▸ Passage
-----
Opening: 5-7 pm on Friday, 19 November at The Women’s Building, Niels Hemmingsens Gade 8-10.

Opening November 19th, the exhibition presents a new body of work, comprising a video essay and a large-scale collage from a  broader series entitled “How to Imagine the Tropicalia as Monumental”. The exhibition engages with the narrative of Alberta Viola Roberts and Victor Cornelius, who were taken as children from the Danish West Indies to be displayed in the 1905 colonial exhibition at Tivoli Gardens, organized by Emma Gad, founder of the Women’s Building.

With this intervention in ARIEL’s space, Belle explores how unremembered histories can be inscribed in bodies, paper, landscapes, seascapes, and the built environment. Working with the gaps in knowledge about the lives of the two children before they were taken to Denmark, the video employs critical fabulation to wonder about Alberta and Victor’s childhood memories on the Danish West Indies. Shot in St. Croix, the work explores traces of history lodged in the landscape to surface the continual haunting of past presences on the island. Turning away from the violence of archival records, the video is conceived as an offering to Alberta and Victor, an attempt to create a space of care and regard for the memories of their early life.

Covering part of the exhibition space, Belle’s collage work explores the gesture of assembling and reconfiguring material fragments of history to imagine new conceptions of time, space and self. Originating in a set of paper previously damaged by a storm, the piece explores and resignifies the memory of devastation lodged in the material to “transgress temporal limitations, cross infinite distances, and invent multiple horizons”. In layering multiple elements pulled from the artist’s vocabulary, the piece speaks to how the colonial past and present are not separate but juxtaposed, entangled and fluid.

Together, this new body of work extends Belle’s counter-archival practice to explore how to summon a different kind of knowledge from fragments and traces of history. The exhibition offers a room for spatial and temporal collapse— what the artist terms a space of “pastpresentfuture”—, where different spaces and times touch, muddle and speak to one another, surfacing unremembered histories and their unresolved unfolding.
-----
▸ Data extract
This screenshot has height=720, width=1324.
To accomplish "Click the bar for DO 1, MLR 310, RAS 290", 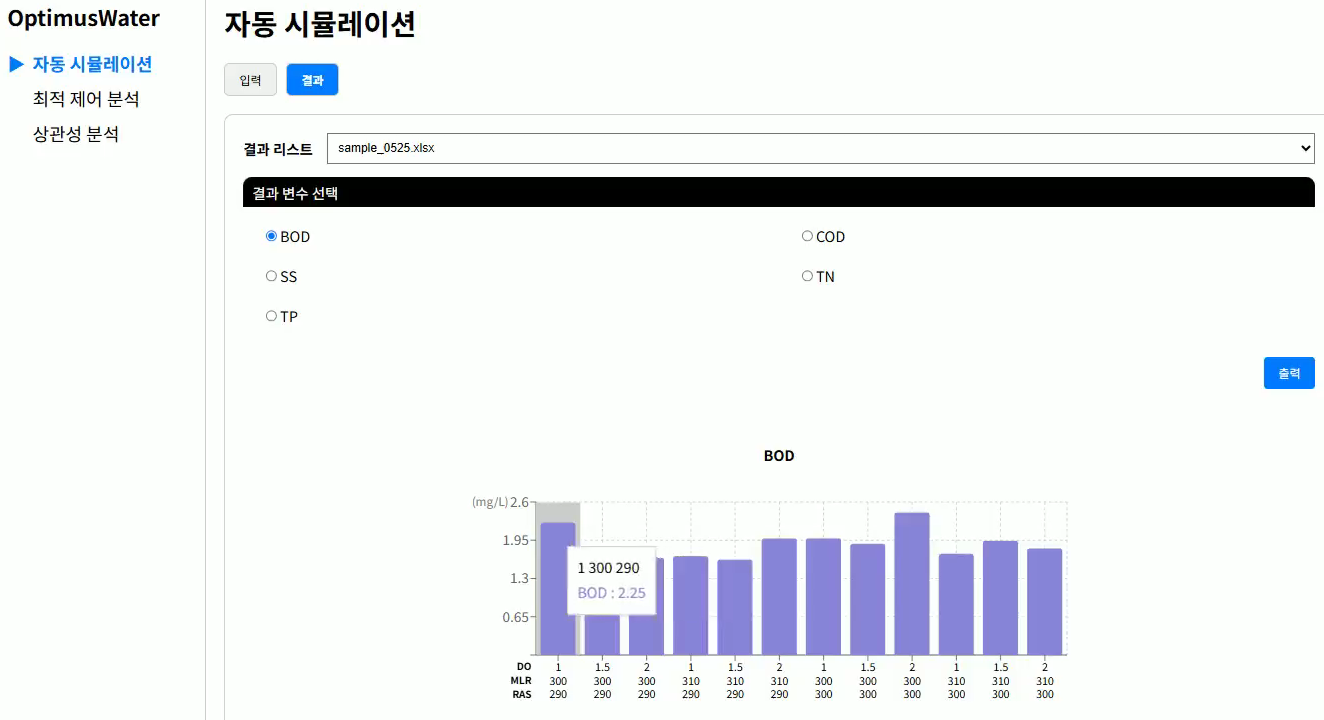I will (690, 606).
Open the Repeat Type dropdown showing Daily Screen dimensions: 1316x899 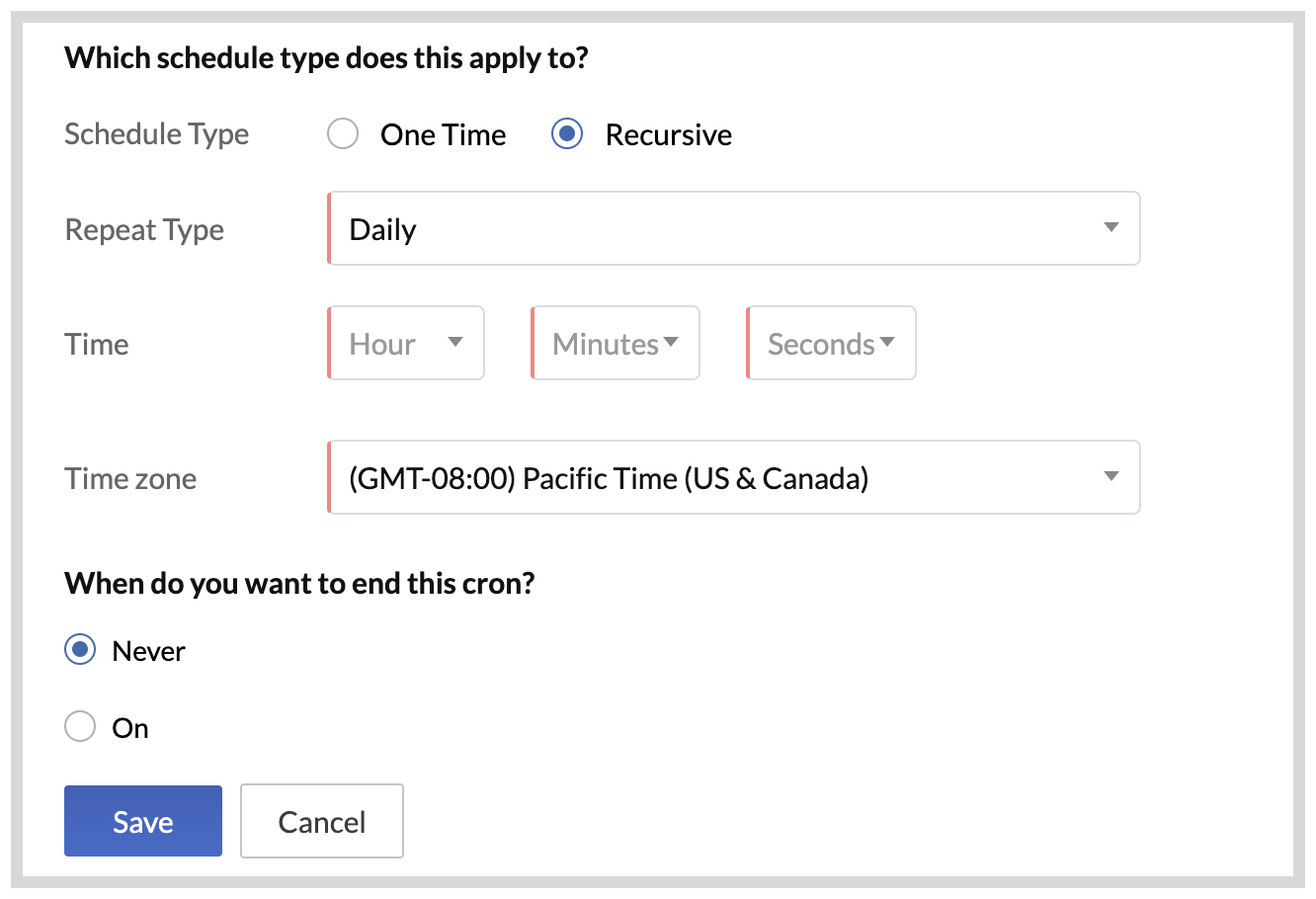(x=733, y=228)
-----
▸ Direction
Transcribe the passage from the exhibition text, starting at "Together, this new" and ending at "their unresolved unfolding.".

▸ Solution to this task
Together, this new body of work extends Belle’s counter-archival practice to explore how to summon a different kind of knowledge from fragments and traces of history. The exhibition offers a room for spatial and temporal collapse— what the artist terms a space of “pastpresentfuture”—, where different spaces and times touch, muddle and speak to one another, surfacing unremembered histories and their unresolved unfolding.